“From the living room of Natko and Beata Devčić”: Old record listening session (2023/1/26)

On January 26, 2023, we held an old record listening session in the Glina Library and Reading Room, where we were welcomed and hosted by librarian Lidija Klobučar. We went to Glina to honor the memory of one of the important Croatian figures who was born in that town on June 30, 1914 – composer, pianist, music theorist, and academic Natko Devčić. Thus, the title of the session was “From the living room of Natko and Beata Devčić”.
Today, the legacy of Natko Devčić is preserved in the archives of the Department for the History of Croatian Music at HAZU. One part of the legacy are the gramophone records of Natko and his wife Beata. In addition to vinyl records, a part of preserved gramophone records are categorized as 78rpm shellac records. For the needs of the listening session in Glina, we selected and borrowed several of these records from the HAZU music archive, presenting them in Glina Library. The listening session was led by musicologist and librarian Nada Bezić and the composer’s widow Beata Devčić-Domić, ballet artist and music teacher.
“Gramophones and records were technical sensations…” (Beata Devčić-Domić)
It was a great opportunity to hear more about Glina from the first half of the 20th century, about young Natko and his family, about old records and “courting” with gramophone record albums, and all that from the “first hand”! On that occasion, Beata Devčić-Domić highlighted:
“Glina has a lot of famous people. Do not ignore them and do not abandon them. It doesn’t matter that they were famous, they were important to our history. Where there is nothing, there is no history.”
Beata also told the following about Glina:
“Glina had everything. Glina had a railway, a station, and a promenade, there was a garrison there, and the Kasina house is still there today, where little Natko played Chopin to the officers at the age of 10. There really was everything, like in a big city, a real European city.”
During the listening session, we heard some of the records at 78 rpm that belong to the private collection of Devčić couple. Many of them were part of two Elektroton albums, which were given to 15-year-old Beata by her suitor, Vid Fijan, a well-known stage manager of Zagreb’s Croatian National Theater:
“He loved me from afar, courted me, visited me all the time. It was pure Platonic love because there was a 5-year difference between us, and I was still a child. So, once, he gave me two sets of 78rpm record albums…”

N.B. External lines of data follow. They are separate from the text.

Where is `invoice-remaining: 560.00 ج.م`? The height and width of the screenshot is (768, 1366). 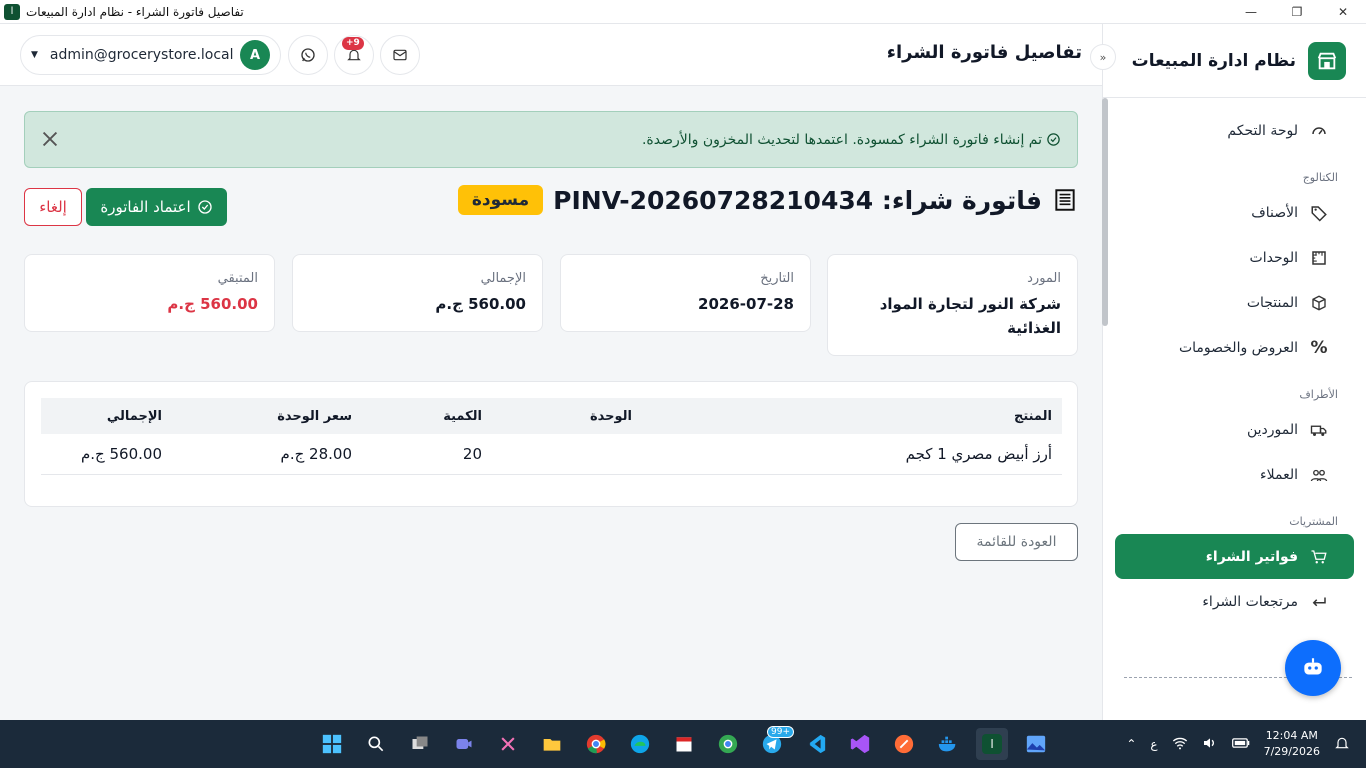 invoice-remaining: 560.00 ج.م is located at coordinates (212, 304).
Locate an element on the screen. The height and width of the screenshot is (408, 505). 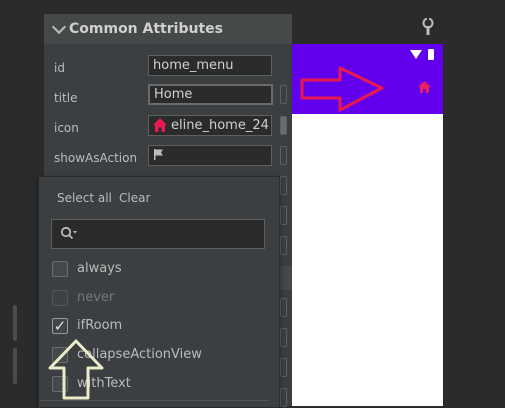
clear-link: Clear is located at coordinates (134, 198).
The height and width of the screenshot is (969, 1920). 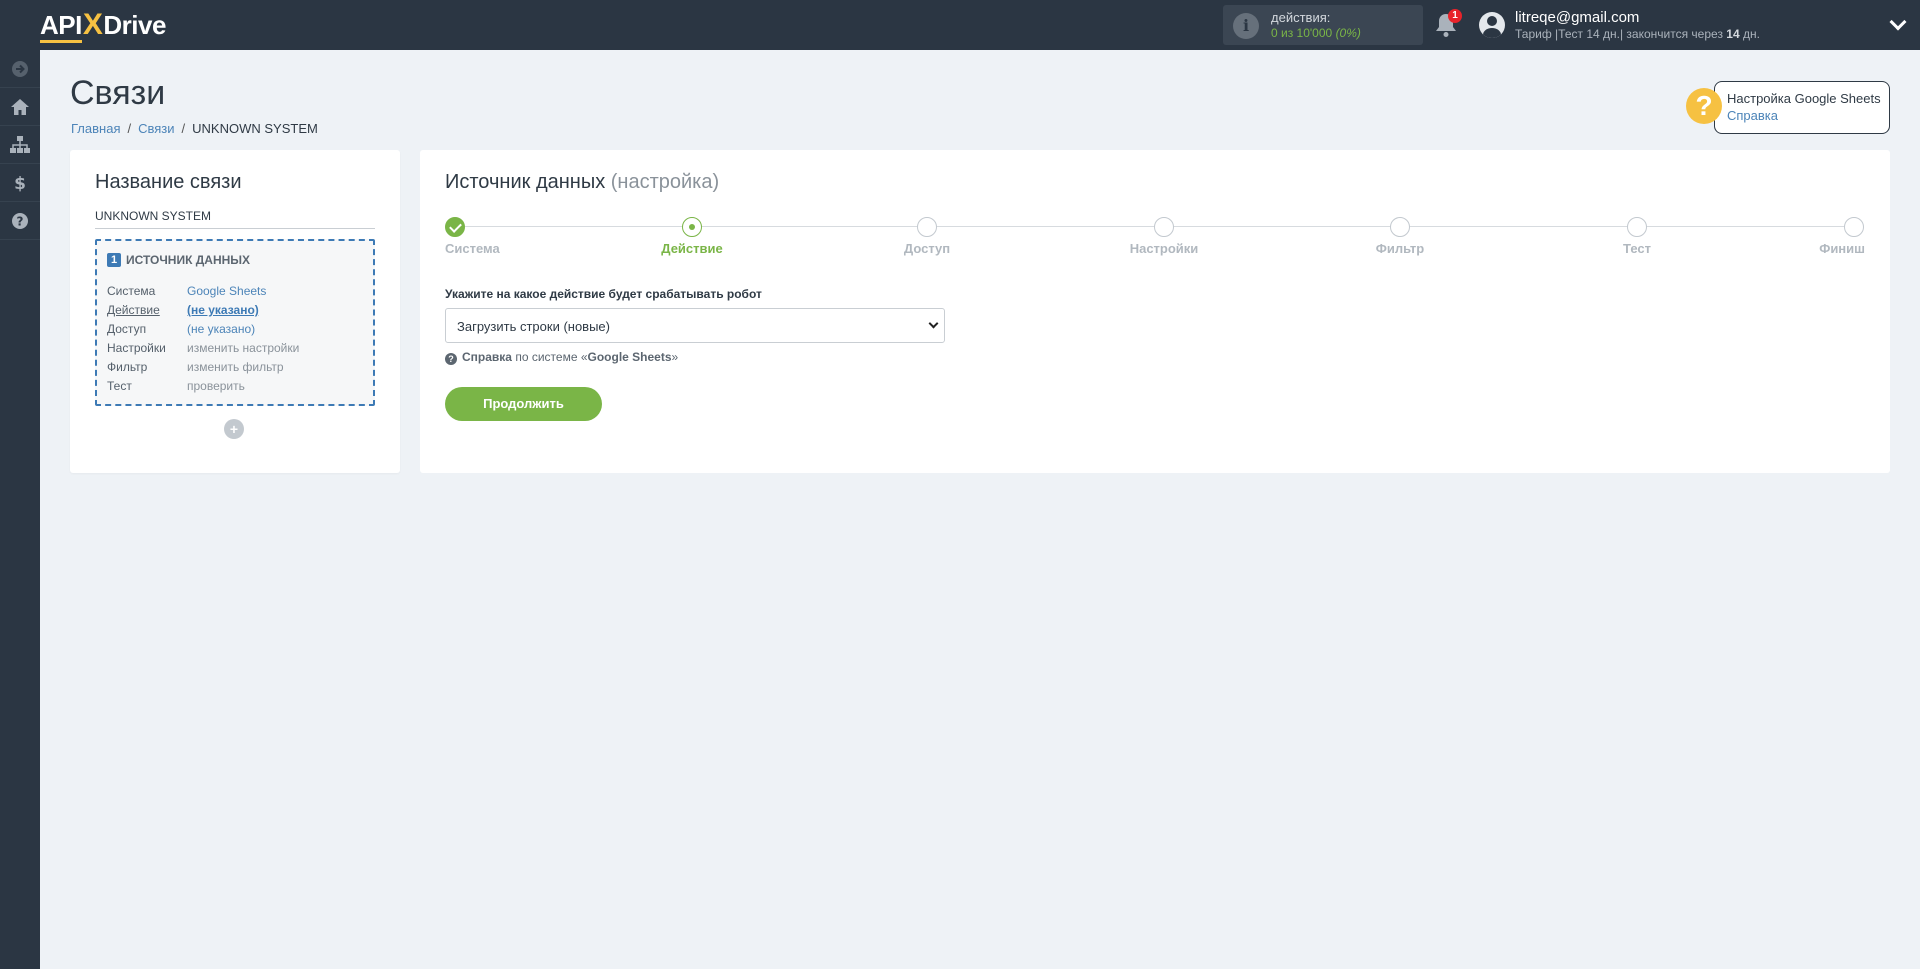 I want to click on sidebar-item-billing: $, so click(x=20, y=183).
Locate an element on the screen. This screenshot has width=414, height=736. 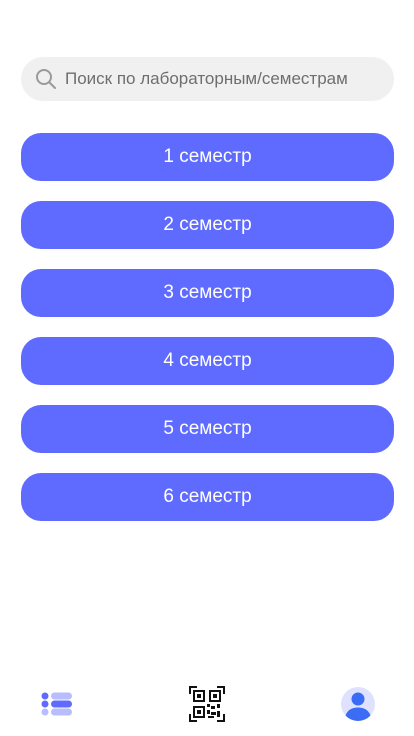
nav-profile-button is located at coordinates (358, 704).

We also heard about places in Zagreb where you could buy 78rpm records during the 1940s and 1950s:
“After the war, we could find them in shops called ‘posrednik’ (business intermediary services). Things found in attics and private houses were bought from such intermediaries. It was something that we would call today a flea market, or fairground. You could find just anything there. These were very sought-after shops, and you could find things that had not been in the shops for a long time. Not valuable items for collection, but something you needed for everyday consumption. So many things were bought in such an ‘intermediary’!”